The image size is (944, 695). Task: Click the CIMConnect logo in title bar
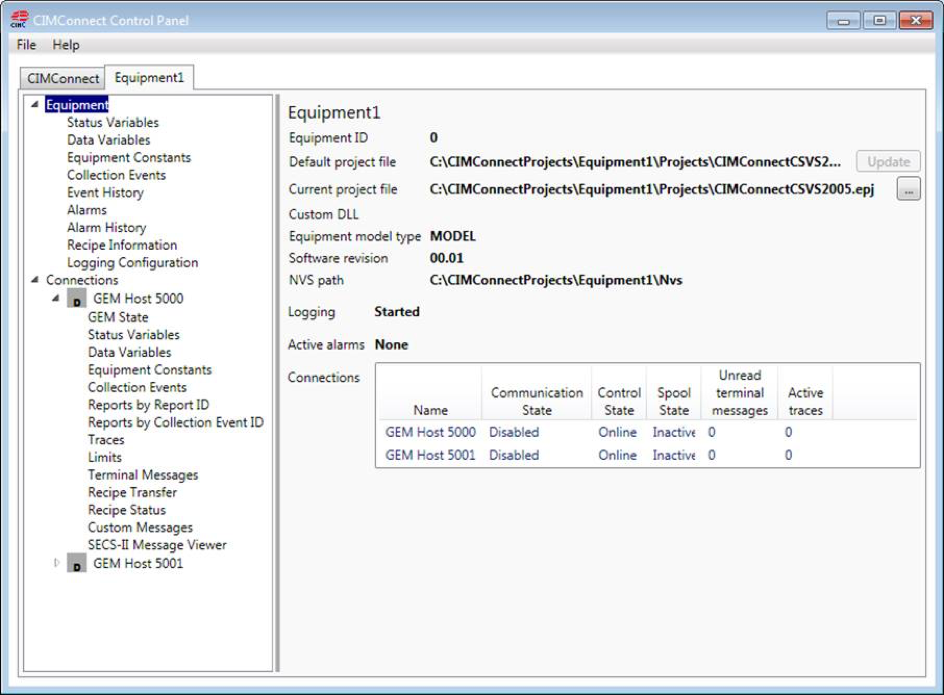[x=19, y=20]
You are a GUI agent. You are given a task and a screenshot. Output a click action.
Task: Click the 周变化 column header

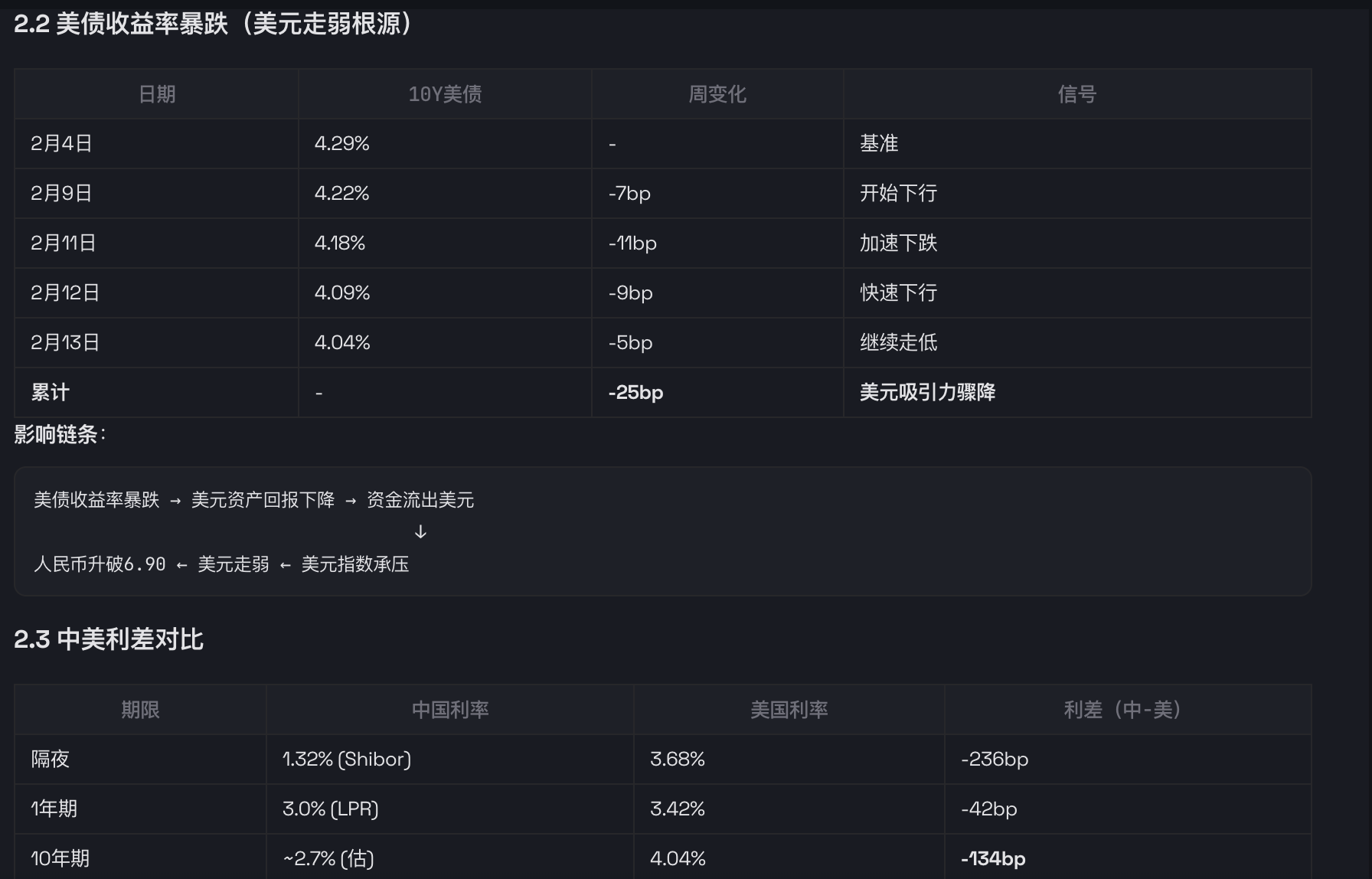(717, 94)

EXERCISE REQUIREMENTS >> Put the rows above into a two-column CSV with the columns "instruction" and "click". Each row gets one line holding its text and its answer, each in a single quoted field with line breaks replaced by spaces. Leave the pictures out.

ANSWER TO THIS PROBLEM >>
instruction,click
"The image size is (944, 695). Task: Click the CIMConnect logo in title bar","[x=19, y=20]"
"You are a GUI agent. You are given a task and a screenshot. Output a click action. Task: Click the 周变化 column header","(717, 94)"